David Steele <da...@pgmasters.net> writes:
> On 3/13/17 2:16 PM, Tom Lane wrote:
>> I also don't especially want to have to analyze cases like "what
>> happens if user initdb'd with mask X but then changes the GUC and
>> restarts the postmaster?".  Maybe the right thing is to not expose
>> this as a GUC at all, but drive it off the permissions observed on
>> the data directory at postmaster start.  Viz:
>> * $PGDATA has permissions 0700: adopt umask 077
>> * $PGDATA has permissions 0750: adopt umask 027
>> * anything else: fail

> How about a GUC, allow_group_access, that when set will enforce
> permissions and set the umask accordingly, and when not set will follow
> $PGDATA as proposed above?

Seems overcomplicated ...

> Not much we can do for Windows, though.  I think it would have to WARN
> if the GUC is set and then continue as usual.

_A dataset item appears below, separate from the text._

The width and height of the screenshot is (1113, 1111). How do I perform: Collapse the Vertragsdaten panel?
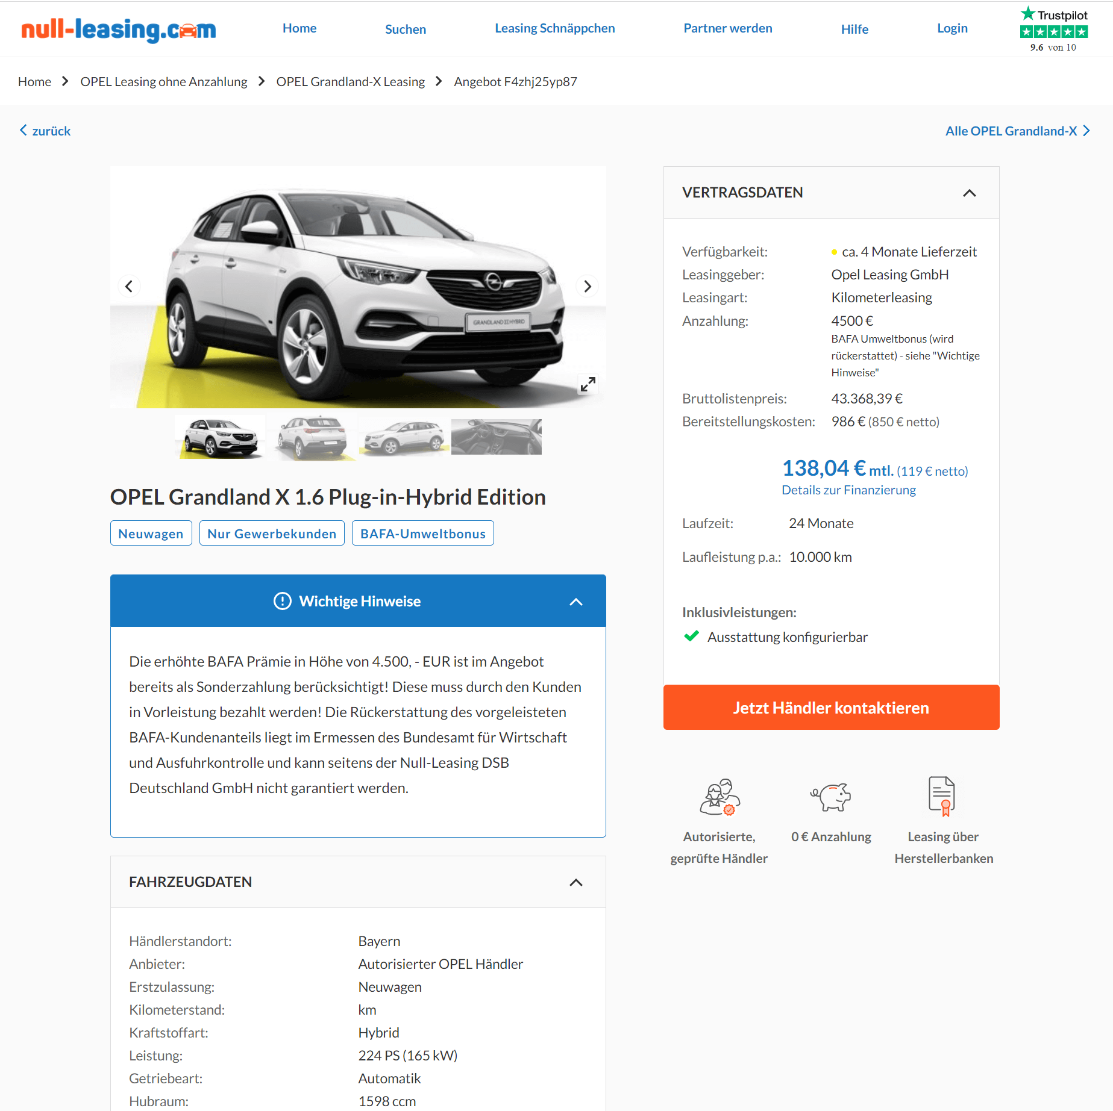pyautogui.click(x=969, y=193)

Yeah, the Windows port has been weak in this area all along.  I don't
think it's incumbent on you to make it better.

>> That way, a "chmod -R" would be the necessary and sufficient procedure
>> for switching from one case to the other.

> I'm OK with that if you think it's the best course, but perhaps the GUC
> would be better because it can detect accidental permission changes.

If we're only checking file permissions at postmaster start, I think it's
illusory to suppose that we're offering very much protection against
accidental changes.  A chmod applied while the postmaster is running
could still break things, and we'd not notice till the next restart.

But it might be worth thinking about whether we want to encourage people
to do manual chmod's at all; that's fairly easy to get wrong, particularly
given the difference in X bits that should be applied to files and
directories.  Another approach that could be worth considering is
a PGC_POSTMASTER GUC with just two states (group access or not) and
make it the postmaster's responsibility to do the equivalent of chmod -R
to make the file tree match the GUC.  I think we do a tree scan anyway
for other purposes, so correcting any wrong file permissions might not
be much added work in the normal case.